PROBLEM REQUIREMENTS:
Nothing in the data may be altered; copy it all exactly.

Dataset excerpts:
▼

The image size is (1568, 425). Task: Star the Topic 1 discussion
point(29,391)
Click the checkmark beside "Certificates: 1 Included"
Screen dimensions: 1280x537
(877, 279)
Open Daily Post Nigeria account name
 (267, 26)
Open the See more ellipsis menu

▲

RESPONSE AREA:
The image size is (1568, 425). Task: Star the Topic 1 discussion
point(29,391)
Click the checkmark beside "Certificates: 1 Included"
Screen dimensions: 1280x537
(877, 279)
Open Daily Post Nigeria account name
 (267, 26)
Open the See more ellipsis menu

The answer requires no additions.